_PROVIDED MATERIAL_
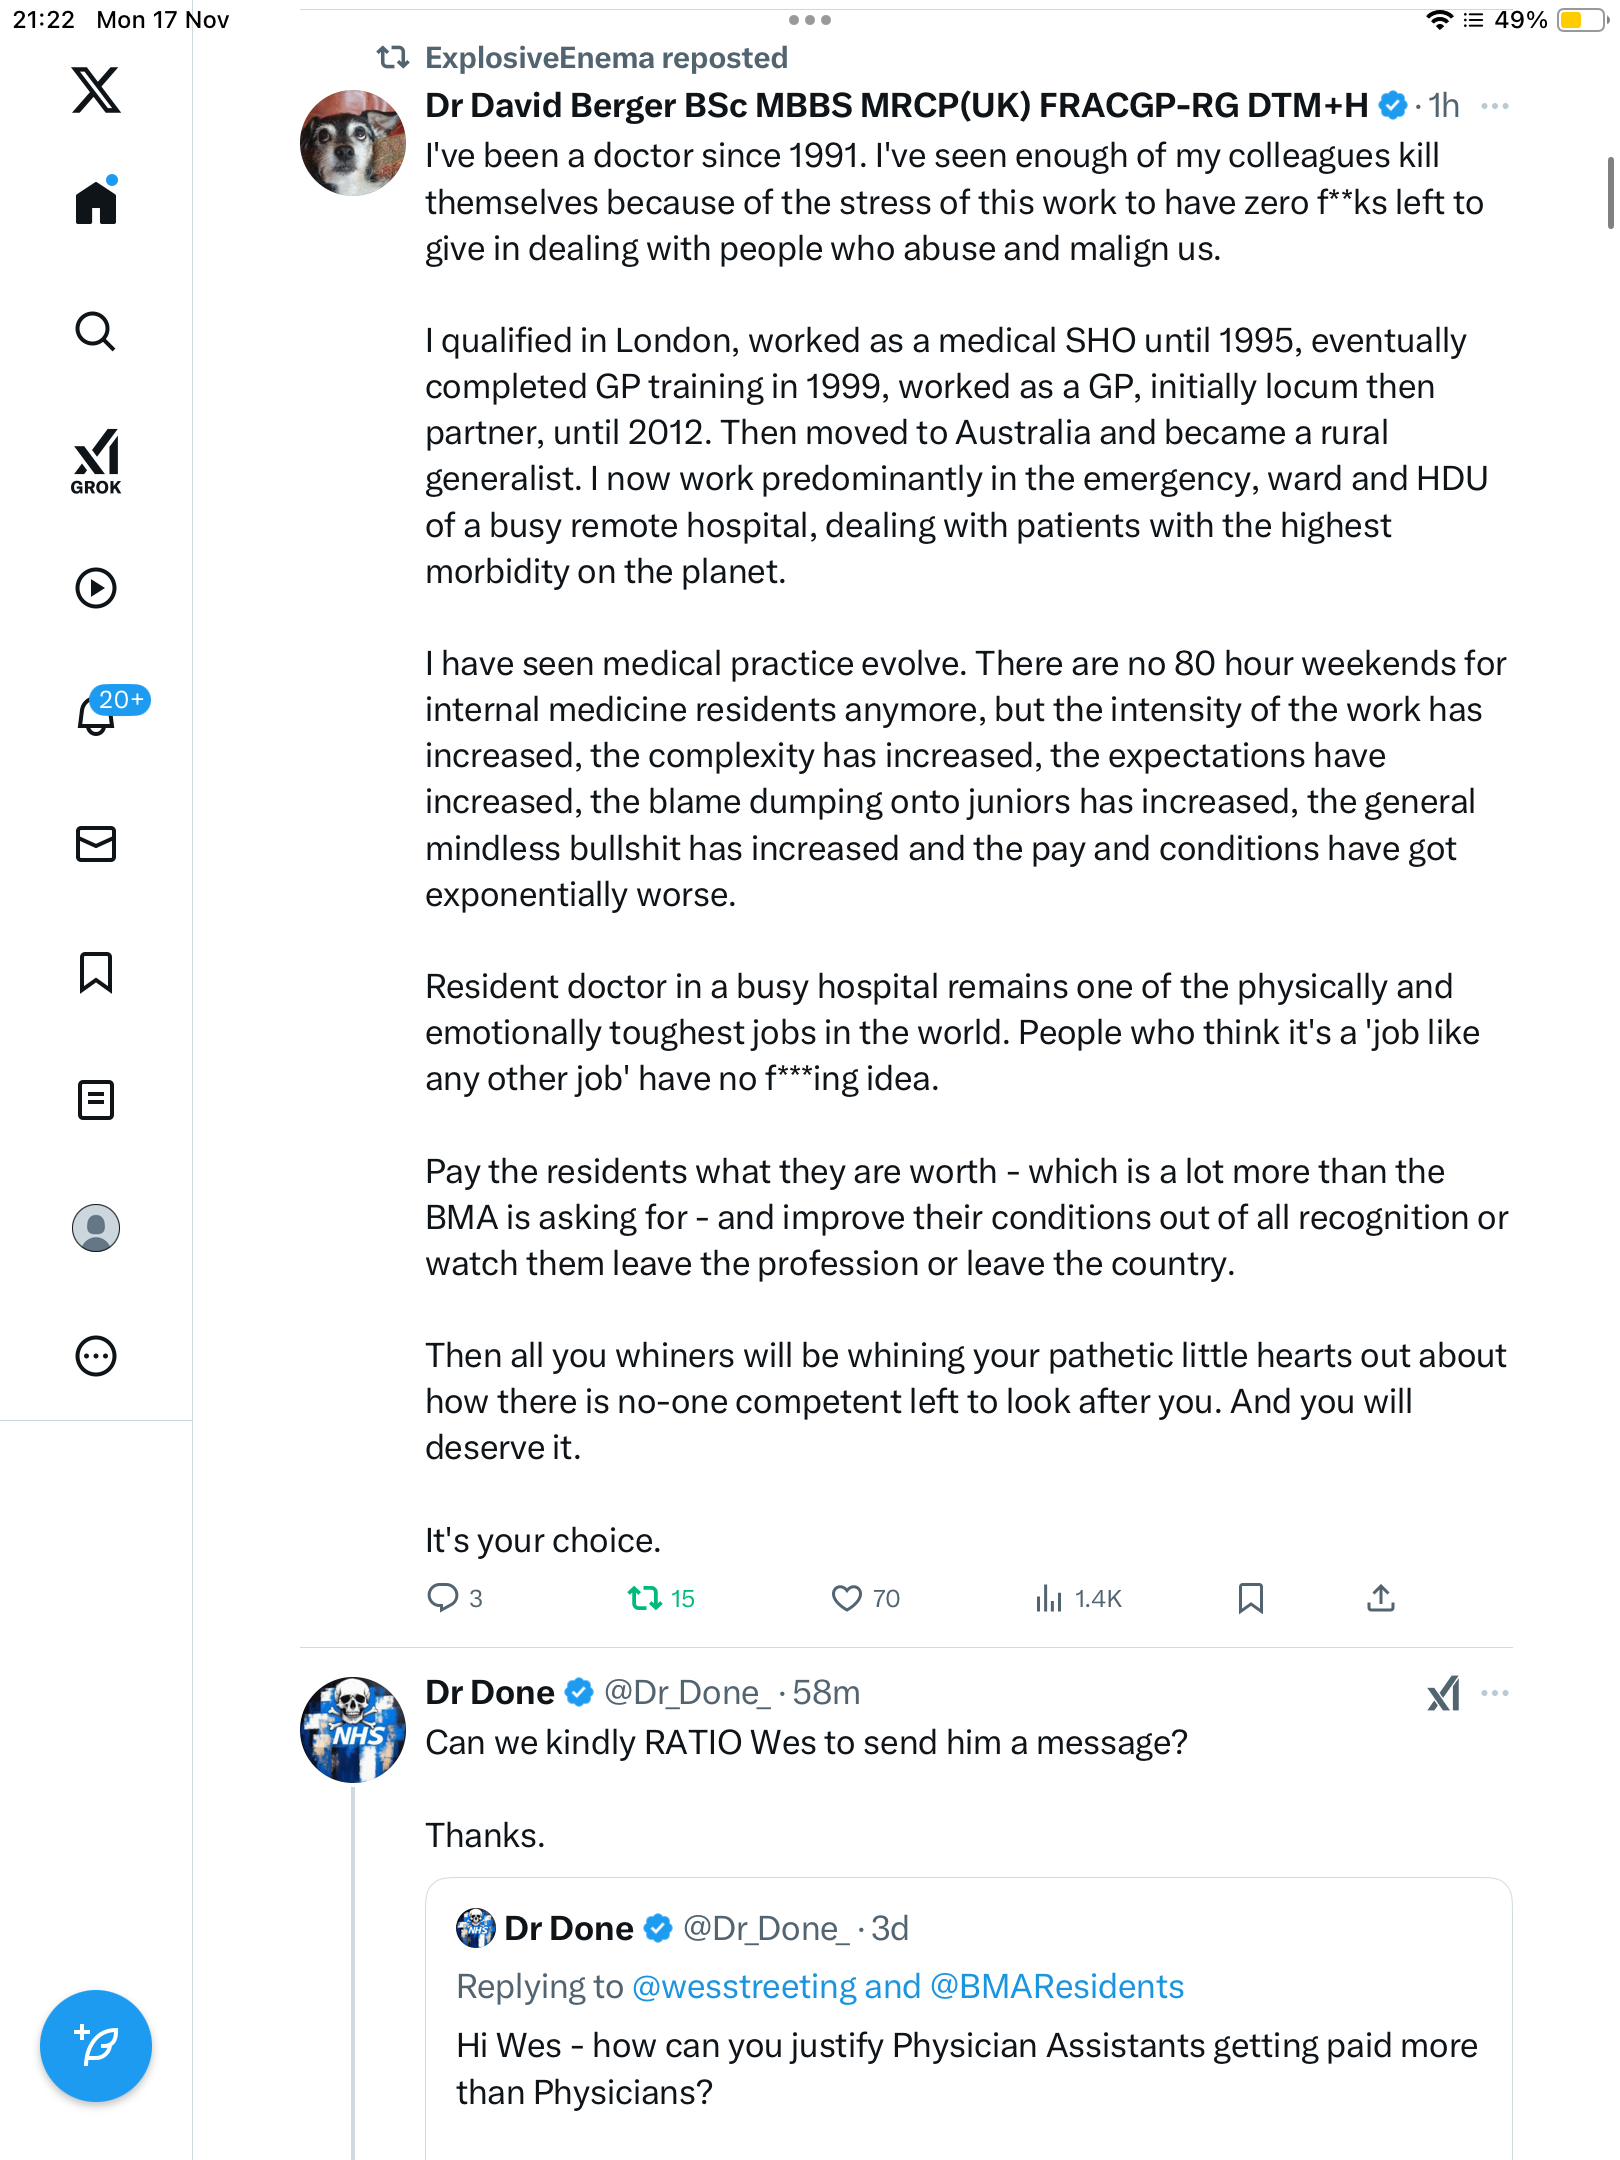This screenshot has height=2160, width=1620.
Task: Open Dr Done's NHS profile picture
Action: coord(353,1730)
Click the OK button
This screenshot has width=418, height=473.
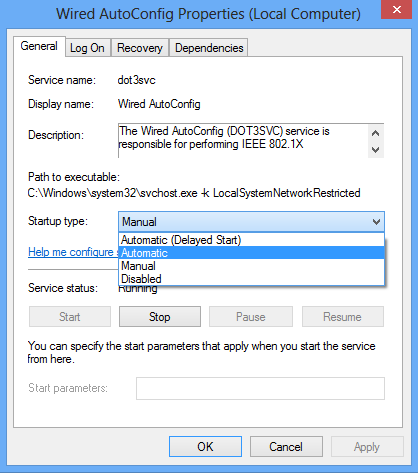coord(205,447)
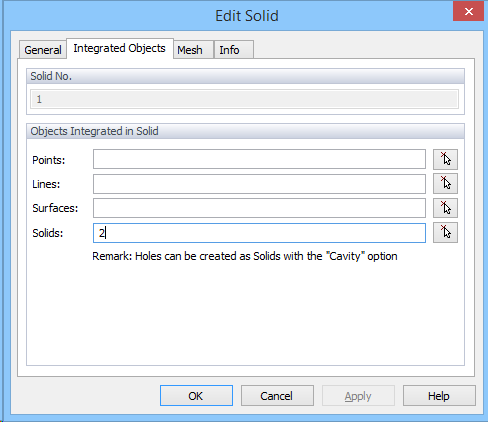
Task: Focus the Points input field
Action: (259, 159)
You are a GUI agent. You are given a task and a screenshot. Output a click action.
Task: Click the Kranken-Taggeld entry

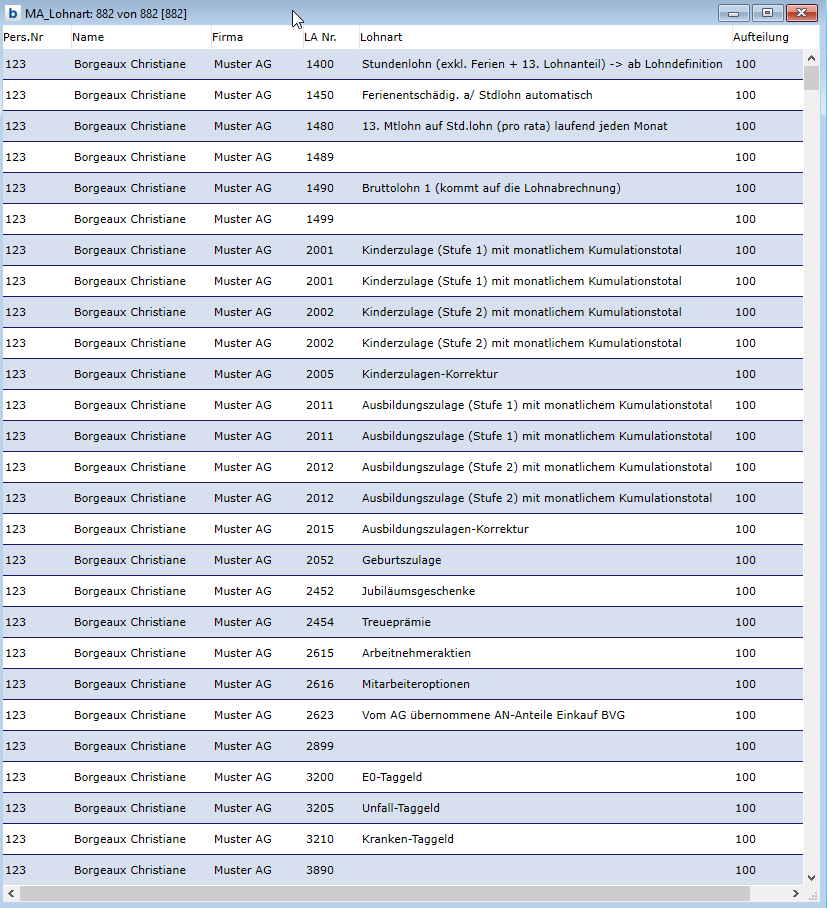(407, 839)
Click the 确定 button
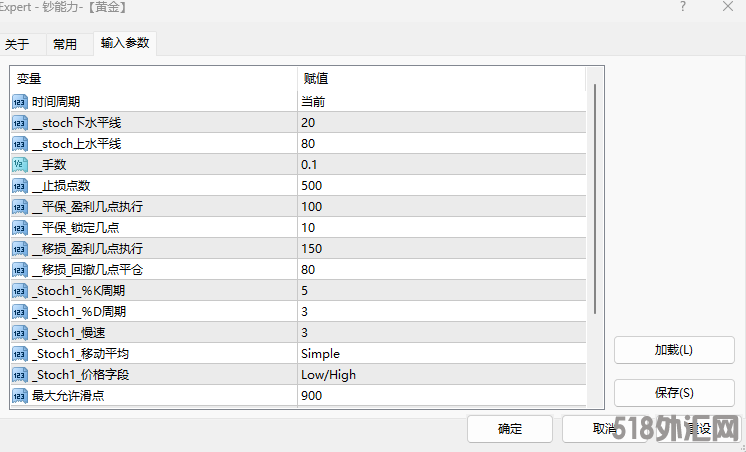This screenshot has width=746, height=452. point(510,429)
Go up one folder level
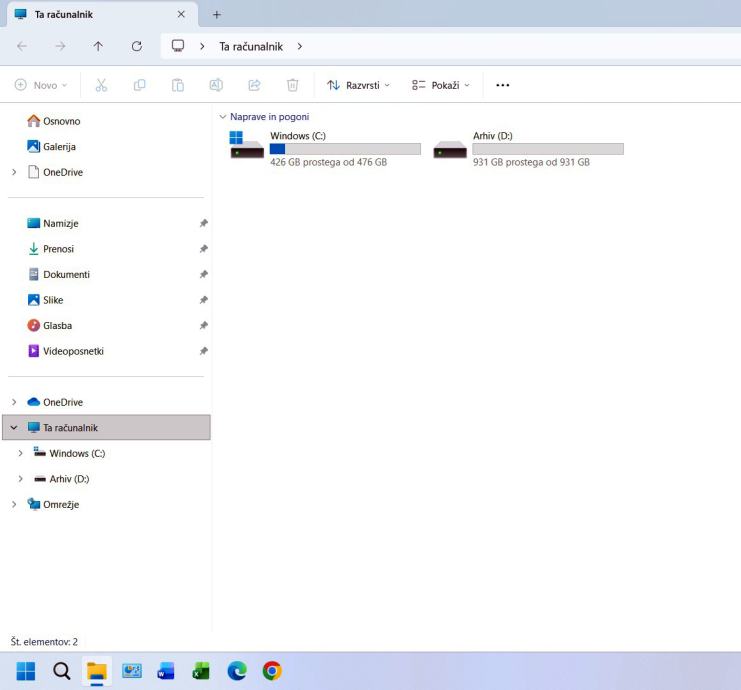The height and width of the screenshot is (690, 741). click(x=98, y=46)
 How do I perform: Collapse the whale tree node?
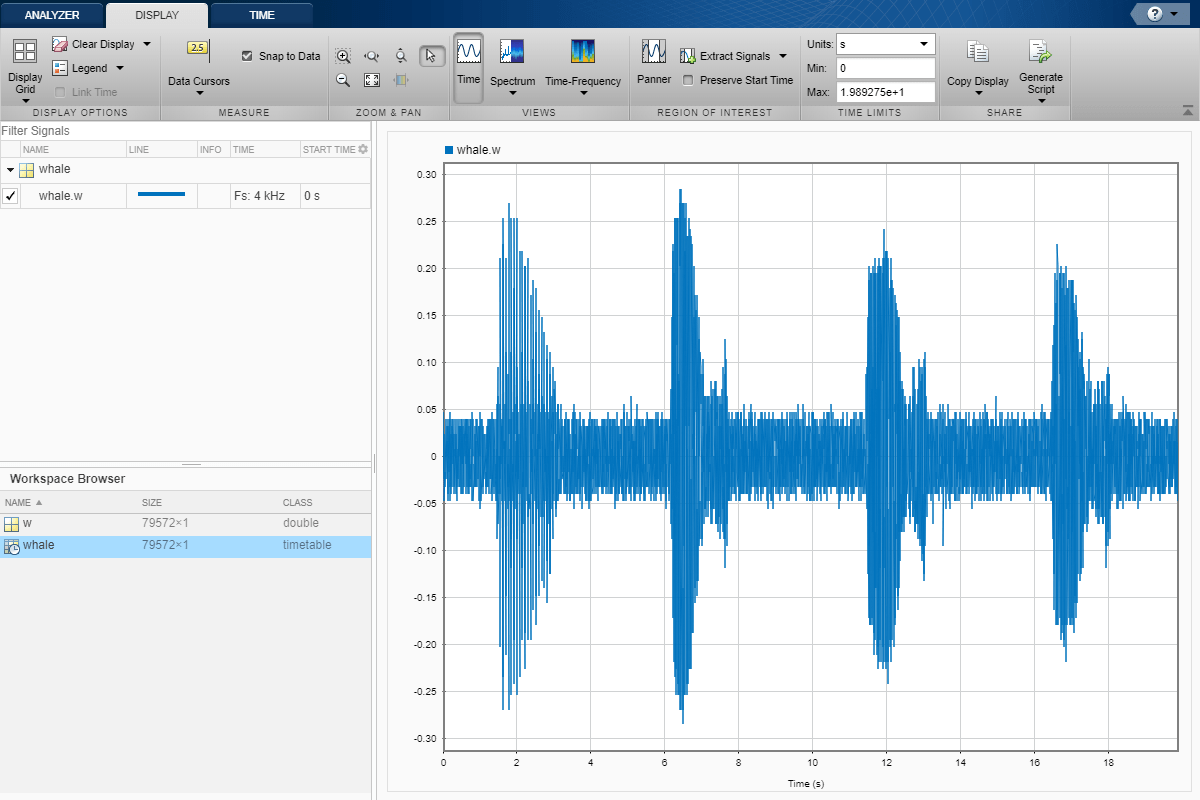pos(10,170)
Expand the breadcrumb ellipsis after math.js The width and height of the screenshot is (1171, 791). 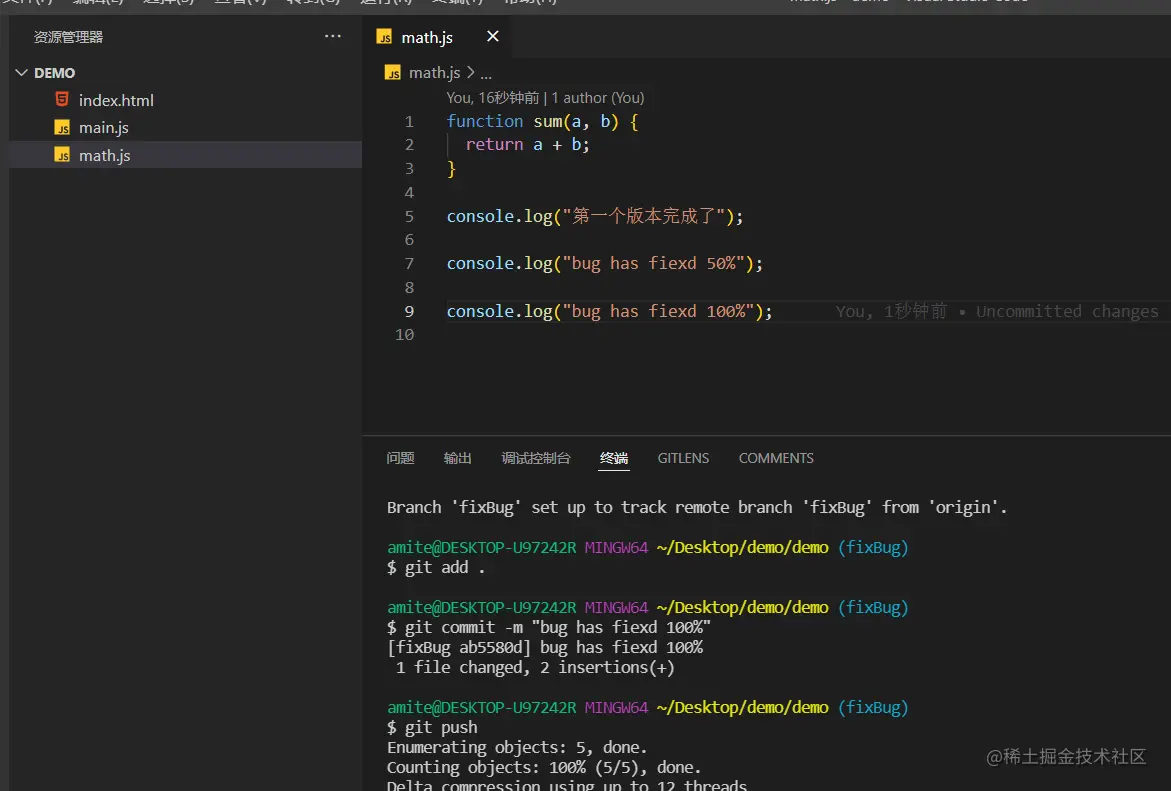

_PROBLEM REQUIREMENTS_
Give again, word for word, the line that contains "Click the OK button" and every line after it through the end of the entries; omit the pictures.

_REPLY TO THE TASK_
Click the OK button
This screenshot has width=418, height=473.
coord(205,447)
Task: Focus the Points input field
Action: (259, 159)
You are a GUI agent. You are given a task and a screenshot. Output a click action.
Task: Click the Kranken-Taggeld entry

(407, 839)
Click the 确定 button
This screenshot has width=746, height=452. point(510,429)
Go up one folder level
The height and width of the screenshot is (690, 741). click(x=98, y=46)
 How do I perform: Collapse the whale tree node?
pos(10,170)
Expand the breadcrumb ellipsis after math.js The width and height of the screenshot is (1171, 791). 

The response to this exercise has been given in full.